EXTRACT PROVIDED
** start **
It should not be surprising that a graphic artist would be taken with the world of fine cooking. From the chefs of ancient Rome who realized that a brilliantly prepared dish of scarce red mullet could not just be dropped unceremoniously onto a platter, to the extravagant presentations of Carême at the tables of the aristocracy, to the plate artistry of today, the visual aspect of food has been a vital element. For the highly admired French illustrator Christophe Blaine, the creativity of the brilliant chef Alain Passard was too good to be ignored.

Passard (1956– ) is himself an artist in almost every sense of the word. A native of Brittany, he discovered early on that performance with food was what he wanted to do. Getting his training, developing his skills and his credentials from such icons as Alain Senderans in his kitchen at L’Archestrate, he absorbed the importance of colors, shapes, aromas, and textures as vital supporting elements of taste. 

The best materials for pursuing those qualities, he discovered, were to be found in the plant kingdom. Although not a true vegetarian, and far from being vegan, he used the qualities of the growing things to develop his own gastronomic vocabulary and a visual palate to bring it to full flower.

In 1986, Passard bought L’Archastrate from Senderans and changed its name to L’Arpège (“arpeggio”—to honor his own passion for music). The emphasis was a rich, vegetable-dominated menu—haute cuisine in a new and unaccustomed sphere. To supply his restaurant with what he needed and to retain full control of his ingredients, he established biodynamic kitchen gardens in various French regions, giving him an enviable ability to have the best—in the right time and when it was needed. 

By 1996, L’Arpège had achieved its third Michelin star, and, before long, such future chefs as Pascal Barbot, founder of Restaurant L’Astrance, and David Toutain had put worthwhile time in its kitchen.
** end **
ACTIONS TO TAKE
- 1) Transcribe the piece on Alain Passard word for word, taking everything from "In 1986, Passard" down to "it was needed.".
- 2) According to the piece on Alain Passard, in what year did L’Arpège earn its third Michelin star?
The data that comes next is separate from the piece on Alain Passard.

RAW DATA
** start **
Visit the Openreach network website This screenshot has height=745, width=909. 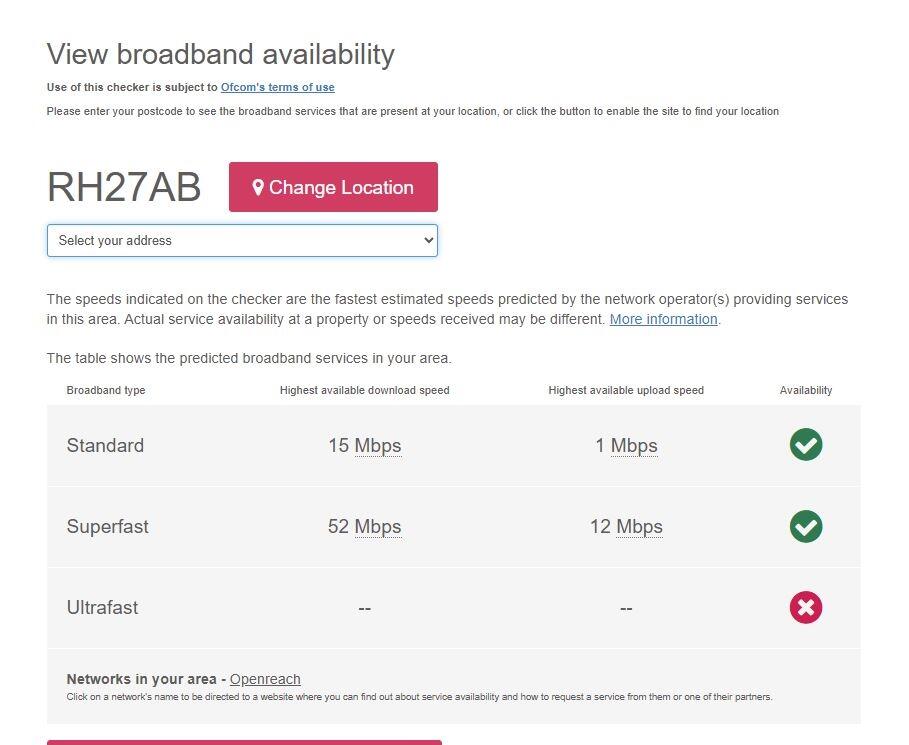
** end **
TASK RESPONSES
- 1)
In 1986, Passard bought L’Archastrate from Senderans and changed its name to L’Arpège (“arpeggio”—to honor his own passion for music). The emphasis was a rich, vegetable-dominated menu—haute cuisine in a new and unaccustomed sphere. To supply his restaurant with what he needed and to retain full control of his ingredients, he established biodynamic kitchen gardens in various French regions, giving him an enviable ability to have the best—in the right time and when it was needed.

- 2) 1996